Speaking at the Bonn Climate Change Conference, the warning follows United Nations Secretary-General Antonio Guterres’s Special Address on Wednesday where he said: “The difference between 1.5°C and 2°C could be the difference between extinction and survival.”

Speakers detailed the severe consequences for countries on the frontline of the climate crisis who already suffer the devastating impact of climate change, even before reaching 1.5°C of warming.

Izabella Koziell, Deputy Director General, International Centre for Integrated Mountain Development (ICIMOD), said: “The Hindu Kush Himalaya, which supports nearly 2 billion people downstream, is facing an accelerating crisis. Extreme weather events and natural hazards are increasing in scale, pace, and frequency.”

Describing what Guterres called “the climate road to hell” if global leaders fail to decarbonise, Ambassador Carlos Fuller of Belize, said: “With projections of a five-meter sea level rise, Belize faces existential threats.
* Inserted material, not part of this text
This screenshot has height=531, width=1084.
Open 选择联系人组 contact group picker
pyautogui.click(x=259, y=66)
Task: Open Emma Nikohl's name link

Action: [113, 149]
Belize is also currently grappling with extensive forest fires that have ravaged thousands of acres of nature reserves, farmlands, and homes. This dual threat of rising sea levels and widespread forest fires underscores the urgency of addressing climate change. Clearly, even a 1.5°C  increase is proving to be too high.”

Participants called on developed countries to reduce greenhouse gas emissions, end all new coal, oil, and gas exploration, and accelerate the renewable energy transition. They added that developing countries need faster mobilisation of climate finance to accelerate transitions and support communities that are already reaching the hard limits to adaptation.
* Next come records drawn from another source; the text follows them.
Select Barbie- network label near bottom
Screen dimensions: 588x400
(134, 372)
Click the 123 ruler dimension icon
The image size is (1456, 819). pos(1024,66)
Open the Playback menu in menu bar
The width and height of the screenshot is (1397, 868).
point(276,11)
Dr James Kirkham, Chief Science Advisor and Coordinator of the high-level group of polar, mountain, and low-lying states, Ambition on Melting Ice (AMI), said: “Current global warming has made three meters’ sea-level rise from the West Antarctic Ice Sheet inevitable, but if we stick close to 1.5°C, we can slow that rise to take place over many centuries.  On our current emissions path, it may be reached in less than one century, wiping out the capital of Dhaka. Even coastlines in advanced economies will not remain untouched. And economies, industries, and populations [worldwide] will be plagued by the damage from irreversible sea level rise unless G20 countries cut emissions with an urgency we’ve never seen before.”

Dr Fabien Maussion, Associate Professor in Polar Environmental Change, University of Bristol, said: “Nearly all glaciers in the Alps, Scandinavia, and other mid-latitude regions will disappear if we reach 2°C. Many will disappear in just the coming few decades, because of the current heat in the system. But if we can stick very close to 1.5°C, at least a few will preserve a small amount of their ice, which is vital to some river basins in summer.”
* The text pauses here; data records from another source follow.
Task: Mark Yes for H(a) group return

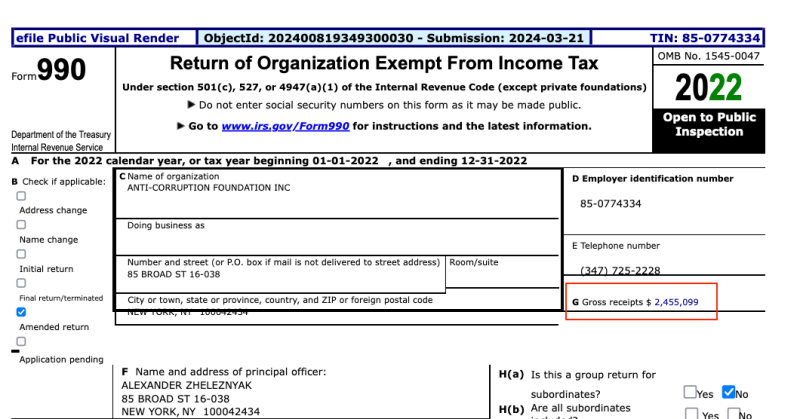Action: [690, 392]
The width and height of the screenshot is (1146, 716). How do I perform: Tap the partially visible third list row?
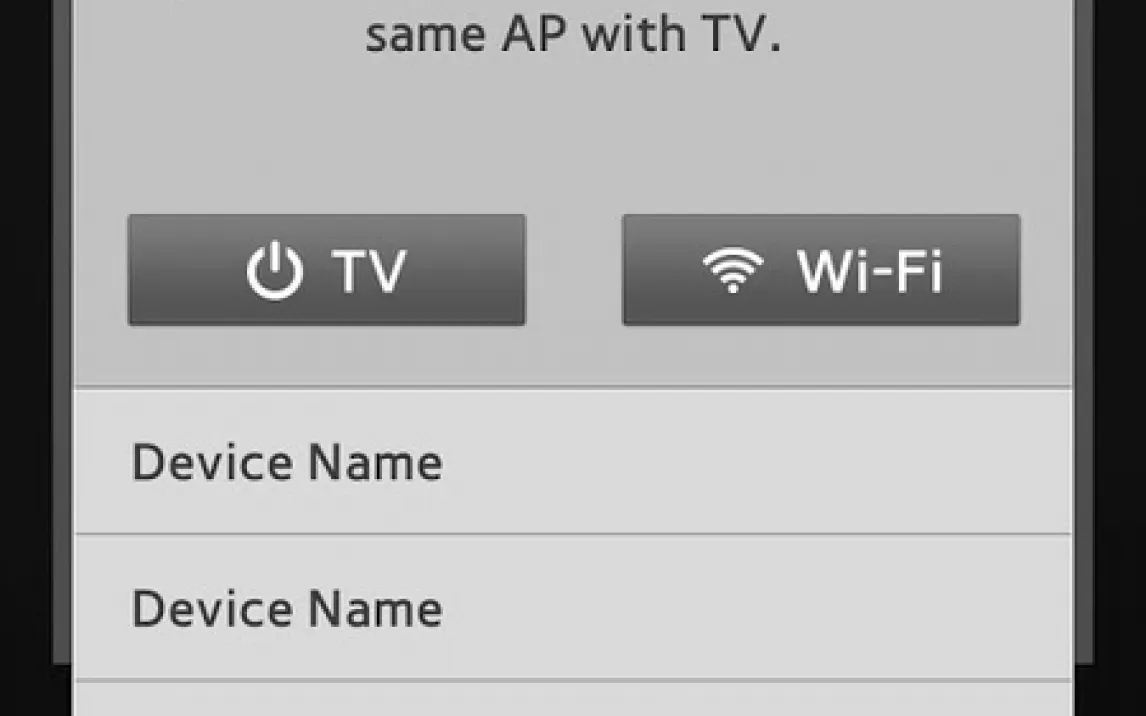[572, 700]
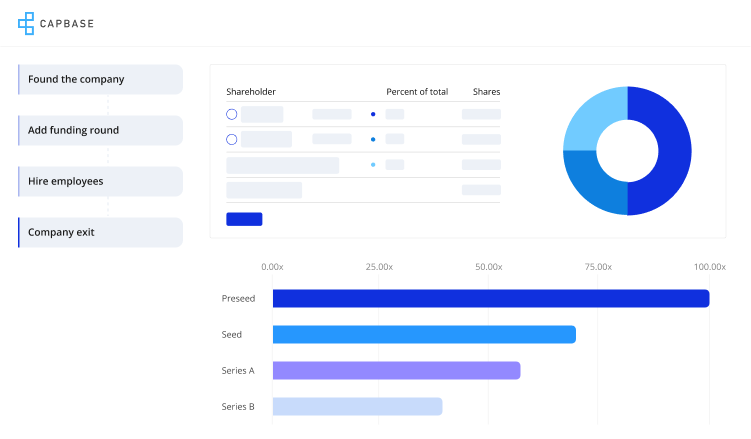Select the first shareholder row radio circle
This screenshot has height=439, width=751.
pos(232,115)
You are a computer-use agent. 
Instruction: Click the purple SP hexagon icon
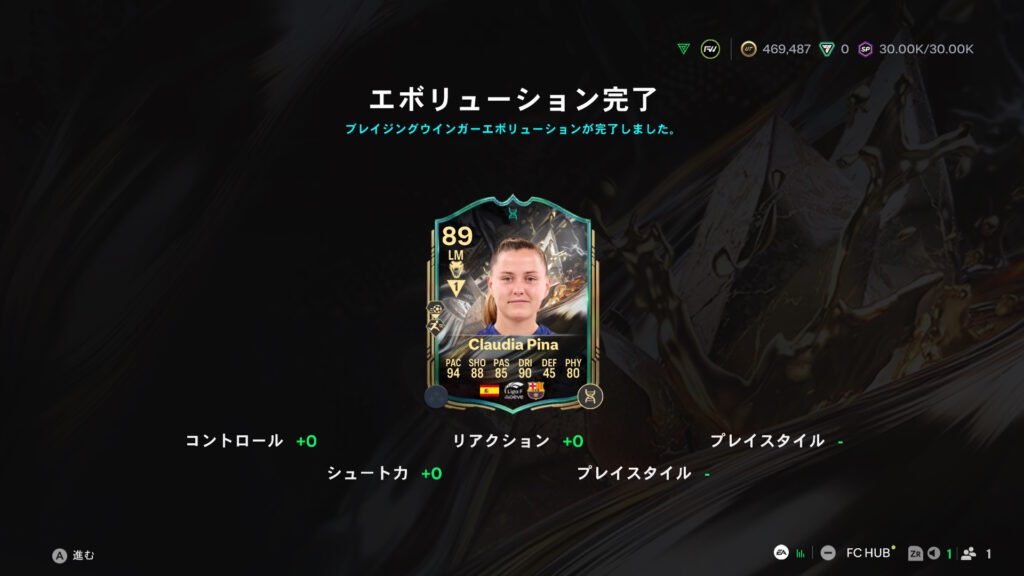865,49
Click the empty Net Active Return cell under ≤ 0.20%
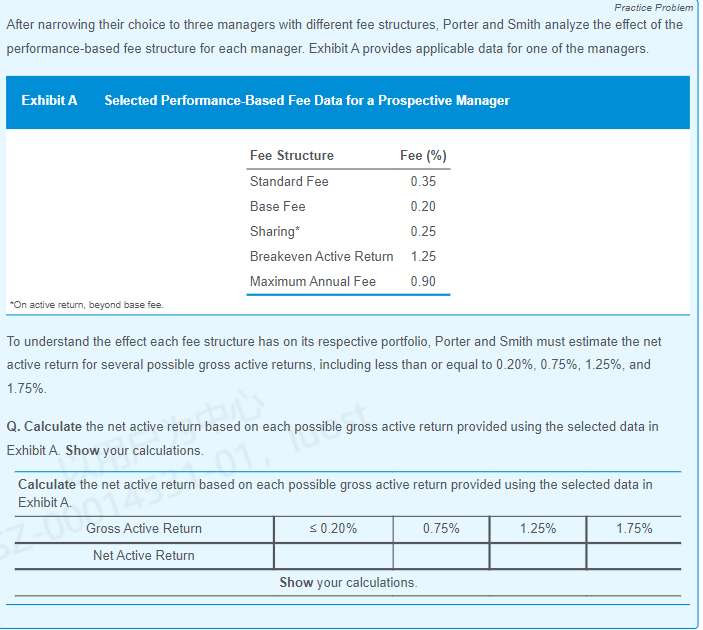 pos(332,556)
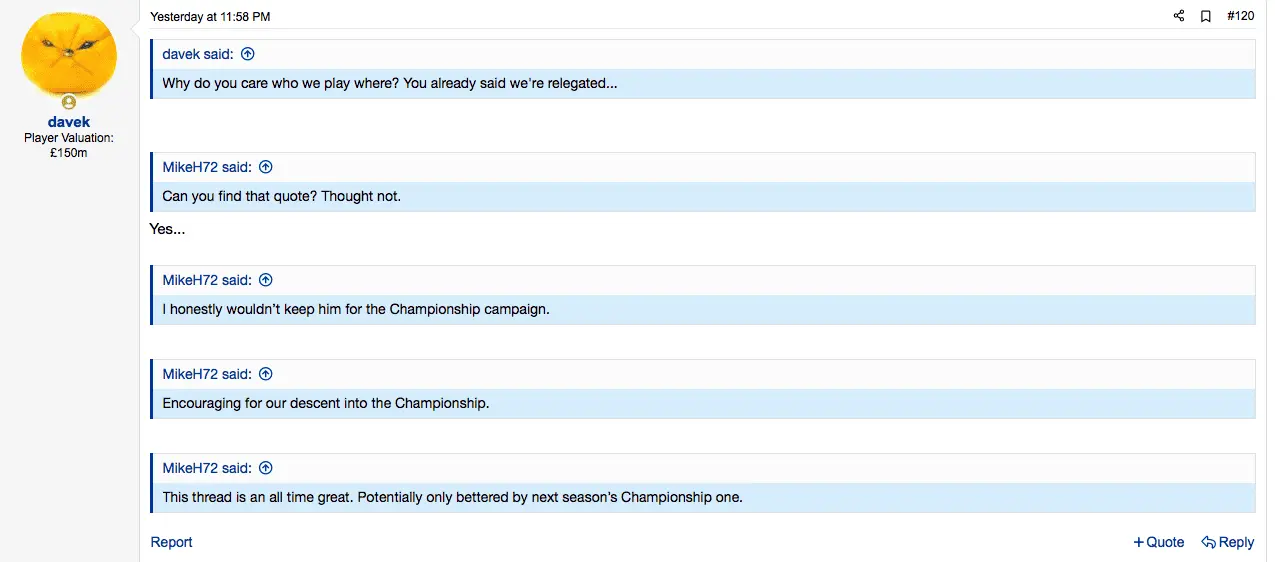Click 'MikeH72 said:' above 'Encouraging for our descent'

click(207, 375)
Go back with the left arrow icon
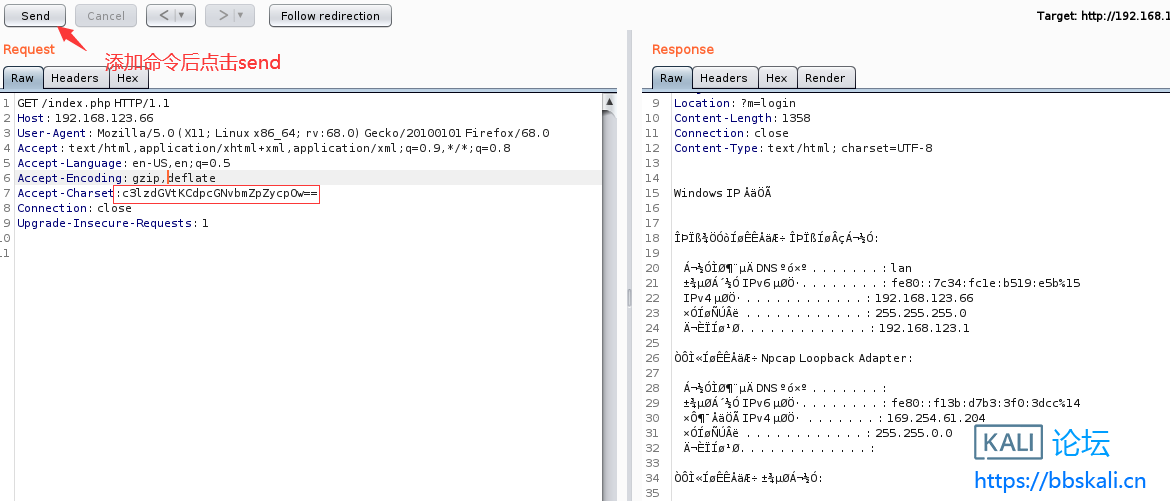Image resolution: width=1170 pixels, height=501 pixels. tap(161, 16)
“The Secretary General stated that, ‘the battle for 1.5°C will be won or lost in the 2020s’”, concluded Pam Pearson, Director of the International Cryosphere Climate Initiative (ICCI).  “And we still can win this battle.  With the climate conference hosted this year in Azerbaijan’s capital Baku — a city with 25% or more of its water resources coming from glaciers and snow — this is the time to stop ignoring reality, use the many solutions available, and transition rapidly off fossil fuels — but we need to act today, not tomorrow.”

Delegates at the Bonn Climate Change Conference this week also took part in the first ‘Expert Dialogue’ on the impact of climate change on mountains, signalling the growing recognition that mountains are the canary in the coal mine when it comes to climate change.


Notes:

A recording of the press conference can be accessed on this YouTube link.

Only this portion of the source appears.